SHANTANU JATHAR, Havala Pye, Peter Adams, Allen Robinson, Carnegie Mellon University

     Abstract Number: 308
     Working Group: Carbonaceous Aerosols in the Atmosphere

Abstract
The Center for Atmospheric Particle Studies (CAPS, Pittsburgh PA) has undertaken numerous studies to investigate secondary organic aerosol (SOA) formation from various combustion sources (aircraft, gasoline and diesel light-duty vehicles, biomass). Across the different sources, we make two robust conclusions. One, a significant fraction of the gas- and vapor-phase organic emissions remain unspeciated or unresolved; these include semi-volatile and intermediate volatility organic compounds and are referred to as an unresolved complex mixture (UCM) And two, after a few hours of photochemical processing, SOA accounts for a significant fraction of the (primary+secondary) aerosol mass, most of which cannot be explained by speciated SOA precursors. We hypothesize that the unexplained SOA arises from the gas-phase oxidation of these UCM emissions. In this work, we propose a simple method to model SOA formation from UCM emissions and use it to quantify UCM’s influence on the regional and global SOA budget.

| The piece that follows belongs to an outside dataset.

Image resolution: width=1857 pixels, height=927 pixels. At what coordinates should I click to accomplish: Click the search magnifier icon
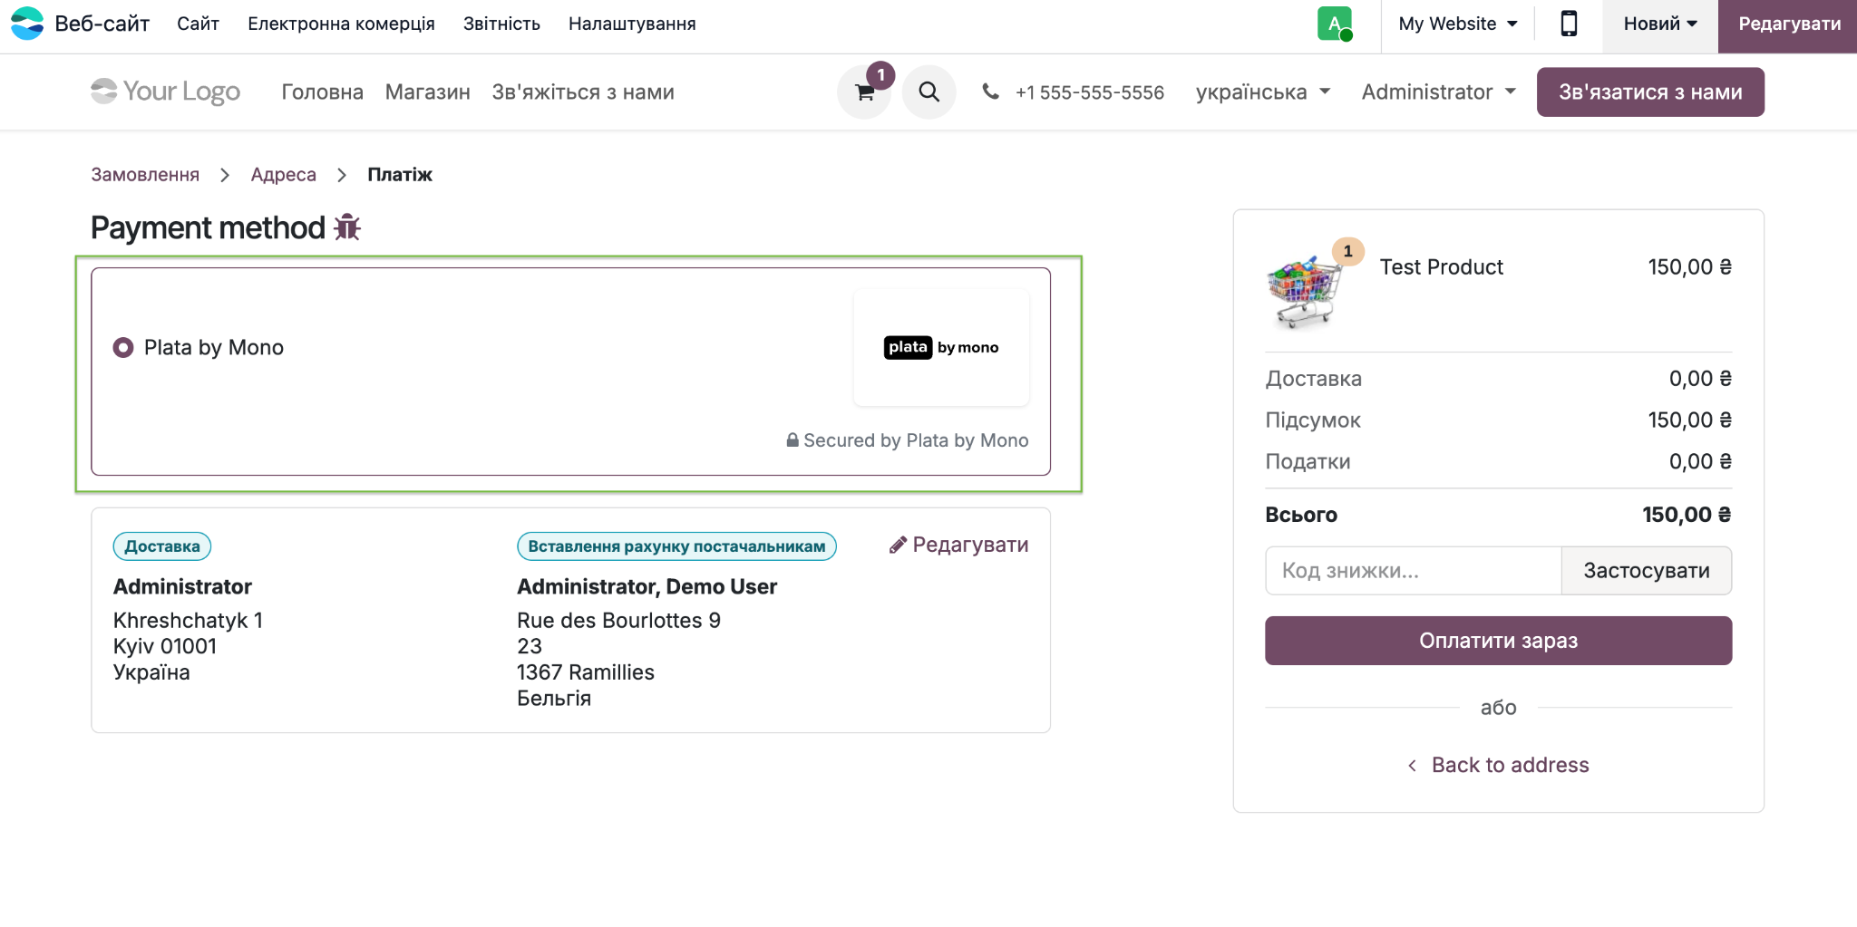click(x=929, y=92)
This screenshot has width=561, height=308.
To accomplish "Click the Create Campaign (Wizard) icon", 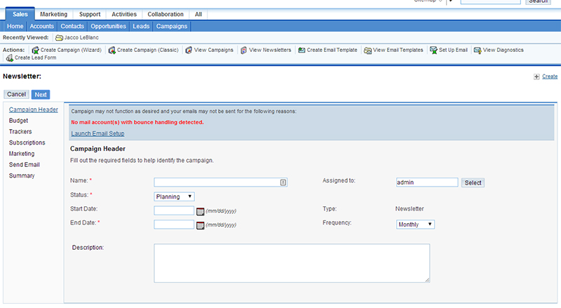I will tap(34, 51).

The UCM SOA is parameterized similar to the SOA formation from single species like benzene or alpha-pinene, where the UCM is considered as a single species. We estimate that at atmospherically relevant organic aerosol concentrations (5-20 microgram per cubic-metre), gasoline vehicle, diesel vehicle, aircraft and biomass burning emissions have a substantial SOA yield (10-30%). We use three independent sources (Schauer et al., 1999-2002, EPA’s SPECIATE, CMU) to estimate UCM emissions from combustion sources. Globally, we find that UCM emissions could be two-thirds of total anthropogenic SOA precursor emissions (~33 Tg/yr). If these UCM emissions were included in existing SOA models (very few of which explicitly account for UCM emissions), a simple calculation suggests that it could result in doubling the anthropogenic SOA production worldwide.